(THE DATA begins)

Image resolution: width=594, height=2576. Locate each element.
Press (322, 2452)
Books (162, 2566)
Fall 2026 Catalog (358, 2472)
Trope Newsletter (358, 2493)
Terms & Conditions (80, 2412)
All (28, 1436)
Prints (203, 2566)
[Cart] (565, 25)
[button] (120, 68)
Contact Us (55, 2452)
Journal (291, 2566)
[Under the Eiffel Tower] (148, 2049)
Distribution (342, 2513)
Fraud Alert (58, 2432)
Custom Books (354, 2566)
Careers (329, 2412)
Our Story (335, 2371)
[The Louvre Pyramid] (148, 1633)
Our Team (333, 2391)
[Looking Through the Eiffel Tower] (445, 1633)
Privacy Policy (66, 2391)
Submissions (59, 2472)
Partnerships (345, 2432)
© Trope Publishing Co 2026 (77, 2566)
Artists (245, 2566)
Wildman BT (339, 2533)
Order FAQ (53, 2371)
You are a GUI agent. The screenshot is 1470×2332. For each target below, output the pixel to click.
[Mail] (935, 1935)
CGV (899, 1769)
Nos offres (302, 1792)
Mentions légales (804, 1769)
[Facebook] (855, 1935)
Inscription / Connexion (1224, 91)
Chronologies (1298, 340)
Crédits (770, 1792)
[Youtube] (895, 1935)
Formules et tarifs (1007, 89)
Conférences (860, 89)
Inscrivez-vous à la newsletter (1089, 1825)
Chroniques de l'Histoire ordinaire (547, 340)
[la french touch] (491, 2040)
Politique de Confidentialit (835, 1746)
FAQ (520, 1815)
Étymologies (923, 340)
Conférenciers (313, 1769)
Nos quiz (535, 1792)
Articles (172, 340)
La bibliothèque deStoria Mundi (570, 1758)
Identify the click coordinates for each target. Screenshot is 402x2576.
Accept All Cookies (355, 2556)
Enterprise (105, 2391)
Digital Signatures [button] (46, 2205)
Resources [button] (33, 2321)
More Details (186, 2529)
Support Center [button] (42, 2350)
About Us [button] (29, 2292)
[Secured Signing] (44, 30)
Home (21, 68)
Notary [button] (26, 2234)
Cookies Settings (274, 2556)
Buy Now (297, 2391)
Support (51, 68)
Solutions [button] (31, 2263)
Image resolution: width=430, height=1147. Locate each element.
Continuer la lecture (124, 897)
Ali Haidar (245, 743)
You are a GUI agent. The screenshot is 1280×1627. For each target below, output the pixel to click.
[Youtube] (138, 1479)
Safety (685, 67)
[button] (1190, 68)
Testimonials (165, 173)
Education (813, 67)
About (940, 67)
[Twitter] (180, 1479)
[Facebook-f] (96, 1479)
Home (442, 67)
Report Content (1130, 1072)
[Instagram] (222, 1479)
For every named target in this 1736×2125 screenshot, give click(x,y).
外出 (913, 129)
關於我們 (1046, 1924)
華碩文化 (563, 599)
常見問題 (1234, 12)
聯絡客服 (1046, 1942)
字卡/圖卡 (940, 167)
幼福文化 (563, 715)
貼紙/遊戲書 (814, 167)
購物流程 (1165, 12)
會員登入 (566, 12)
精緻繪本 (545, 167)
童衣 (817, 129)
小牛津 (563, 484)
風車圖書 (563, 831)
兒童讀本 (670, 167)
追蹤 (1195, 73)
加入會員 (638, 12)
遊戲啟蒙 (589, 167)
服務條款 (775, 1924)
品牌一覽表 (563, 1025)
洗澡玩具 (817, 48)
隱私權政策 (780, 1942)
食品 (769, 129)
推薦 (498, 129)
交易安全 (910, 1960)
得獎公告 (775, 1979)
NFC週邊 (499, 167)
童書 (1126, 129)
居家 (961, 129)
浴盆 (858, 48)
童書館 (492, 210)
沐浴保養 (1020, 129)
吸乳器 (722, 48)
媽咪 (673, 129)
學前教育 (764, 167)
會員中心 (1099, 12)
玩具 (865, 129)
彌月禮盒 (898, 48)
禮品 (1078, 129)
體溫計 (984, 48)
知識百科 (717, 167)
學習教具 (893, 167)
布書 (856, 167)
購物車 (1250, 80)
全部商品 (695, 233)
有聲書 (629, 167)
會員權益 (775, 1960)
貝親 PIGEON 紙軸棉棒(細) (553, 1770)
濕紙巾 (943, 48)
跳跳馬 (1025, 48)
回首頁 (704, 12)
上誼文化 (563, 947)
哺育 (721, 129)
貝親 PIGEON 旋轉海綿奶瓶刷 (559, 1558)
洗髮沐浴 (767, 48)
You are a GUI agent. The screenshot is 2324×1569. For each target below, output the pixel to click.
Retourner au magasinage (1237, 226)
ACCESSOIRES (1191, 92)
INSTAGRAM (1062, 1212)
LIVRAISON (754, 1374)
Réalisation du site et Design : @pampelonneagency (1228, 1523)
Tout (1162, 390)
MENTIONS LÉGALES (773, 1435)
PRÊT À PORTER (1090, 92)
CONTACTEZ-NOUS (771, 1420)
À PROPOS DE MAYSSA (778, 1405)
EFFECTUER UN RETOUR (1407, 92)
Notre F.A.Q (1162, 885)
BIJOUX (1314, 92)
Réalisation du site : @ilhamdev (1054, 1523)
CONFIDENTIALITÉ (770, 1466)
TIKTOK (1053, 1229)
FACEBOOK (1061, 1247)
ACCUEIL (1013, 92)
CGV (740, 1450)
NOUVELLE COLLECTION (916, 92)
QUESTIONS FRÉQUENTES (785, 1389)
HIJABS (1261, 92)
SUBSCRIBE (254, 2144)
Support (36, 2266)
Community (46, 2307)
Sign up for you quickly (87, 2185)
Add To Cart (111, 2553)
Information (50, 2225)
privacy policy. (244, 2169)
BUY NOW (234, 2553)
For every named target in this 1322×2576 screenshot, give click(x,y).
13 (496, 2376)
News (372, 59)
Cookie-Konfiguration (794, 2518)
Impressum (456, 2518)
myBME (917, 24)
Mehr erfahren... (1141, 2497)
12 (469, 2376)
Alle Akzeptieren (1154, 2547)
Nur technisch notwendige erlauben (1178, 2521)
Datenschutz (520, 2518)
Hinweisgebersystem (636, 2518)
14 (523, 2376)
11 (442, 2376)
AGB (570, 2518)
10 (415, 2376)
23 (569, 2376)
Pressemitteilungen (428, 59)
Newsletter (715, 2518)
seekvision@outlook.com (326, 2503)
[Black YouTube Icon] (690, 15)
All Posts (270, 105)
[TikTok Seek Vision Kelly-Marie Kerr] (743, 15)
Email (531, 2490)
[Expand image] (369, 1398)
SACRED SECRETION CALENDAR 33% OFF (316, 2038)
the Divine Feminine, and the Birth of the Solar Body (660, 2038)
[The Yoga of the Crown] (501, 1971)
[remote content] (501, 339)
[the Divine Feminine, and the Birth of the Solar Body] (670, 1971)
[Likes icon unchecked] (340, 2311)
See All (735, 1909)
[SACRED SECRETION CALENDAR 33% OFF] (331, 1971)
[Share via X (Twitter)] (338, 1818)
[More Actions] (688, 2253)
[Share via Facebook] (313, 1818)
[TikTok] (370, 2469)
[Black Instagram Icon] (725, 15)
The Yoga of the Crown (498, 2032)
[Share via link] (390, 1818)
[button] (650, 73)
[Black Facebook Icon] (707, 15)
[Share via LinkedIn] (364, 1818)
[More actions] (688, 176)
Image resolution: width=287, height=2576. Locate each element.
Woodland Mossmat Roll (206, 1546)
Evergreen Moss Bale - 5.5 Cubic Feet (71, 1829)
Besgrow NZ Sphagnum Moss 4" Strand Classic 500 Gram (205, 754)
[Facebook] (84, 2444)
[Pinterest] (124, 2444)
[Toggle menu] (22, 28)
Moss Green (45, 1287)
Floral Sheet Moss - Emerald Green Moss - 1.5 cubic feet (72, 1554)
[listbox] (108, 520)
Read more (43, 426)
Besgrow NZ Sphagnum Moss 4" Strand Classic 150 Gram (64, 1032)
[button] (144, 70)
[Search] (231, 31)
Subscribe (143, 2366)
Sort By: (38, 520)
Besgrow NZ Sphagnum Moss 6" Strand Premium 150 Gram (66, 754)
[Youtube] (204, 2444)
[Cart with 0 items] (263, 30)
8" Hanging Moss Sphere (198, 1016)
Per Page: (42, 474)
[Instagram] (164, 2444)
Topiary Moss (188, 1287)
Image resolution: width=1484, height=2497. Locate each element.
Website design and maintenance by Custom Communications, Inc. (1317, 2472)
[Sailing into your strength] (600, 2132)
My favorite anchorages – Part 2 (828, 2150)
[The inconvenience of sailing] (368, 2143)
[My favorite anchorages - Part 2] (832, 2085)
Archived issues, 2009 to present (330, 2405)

(THE DATA ends)

> _THE TASK_
Lines from the start of the entries through the one containing "Contact Us (55, 2452)" are to be set down again exactly, both ends included.

> _TASK RESULT_
Image resolution: width=594, height=2576. Locate each element.
Press (322, 2452)
Books (162, 2566)
Fall 2026 Catalog (358, 2472)
Trope Newsletter (358, 2493)
Terms & Conditions (80, 2412)
All (28, 1436)
Prints (203, 2566)
[Cart] (565, 25)
[button] (120, 68)
Contact Us (55, 2452)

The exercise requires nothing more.